Archaeological Mystery

The mysterious process of mummification of the deceased in Italy

During the 17th century, a striking discovery was made in the fortified town of Venzone, Italy, where a number of mummified bodies were found in the chapel’s crypt. However, the method by which the bodies became mummified remained a puzzle. Ever since the corpses were taken out of the crypt, experts in the field of archaeology have been captivated by the natural mummification process that had occurred, yet to this day, it remains an enigma.

The mummies were spotted during construction

Following the Friuli earthquake of 1976, the Venzone Mummies were moved to a temporary shelter.

In 1647, workers were carrying out renovations on the cathedral of Venzone when they stumbled upon the initial mummy. Their job was to enlarge the 14th-century chapel and they were working in the crypt when they came upon the sepulcher below the ground.

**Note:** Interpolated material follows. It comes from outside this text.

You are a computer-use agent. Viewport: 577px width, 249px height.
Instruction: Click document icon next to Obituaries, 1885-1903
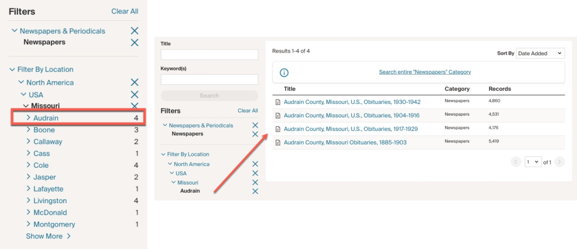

This mummy was in a distinct condition and originated from the 1300s when the tomb was first constructed. The body had no moisture left and the skin had become dry, comparable to parchment paper. It had a weight of roughly 33 pounds and its back was arched, leading it to be called “Gobbo” (which means hunchback). The construction workers couldn’t extract Gobbo carefully and thus left it in place.

More Mummies Were Discovered

Mummies of Venzone, 14th-19th century, preserved in the crypt of the Chapel of St Michael, Venzone, Friuli-Venezia Giulia, Italy, ca 1910.

Subsequently, additional mummies, amounting to 40 in total, were uncovered in the same crypt. All of them weighed between 22 and 44 pounds and shared the common attribute of being completely dehydrated and conserved. However, it wasn’t until the 19th century that they were retrieved from the tomb and moved above ground. These mummies were transported to various locations, such as the Museum of Vienna, the University Cabinet of Padua, and the Church of the Invalids in Paris.

Out of the 21 mummies originally found in the Upper Chapel, 15 can still be viewed in Venzone. However, in 1976, a powerful earthquake struck the area, causing severe damage to several buildings, including the chapel where the mummies were kept. Unfortunately, six of the mummies were destroyed, while the remaining ones were able to survive and can still be seen in Venzone today, which has since been reconstructed.

How were the mummies so naturally well preserved?

Crypt in the Chapel of St Michael with the Mummies of Venzone, 14th-19th century, crypt in the Chapel of St Michael, Venzone, Friuli-Venezia Giulia, Italy, photograph from Istituto Italiano d’Arti Grafiche, Bergamo, 1910-1913.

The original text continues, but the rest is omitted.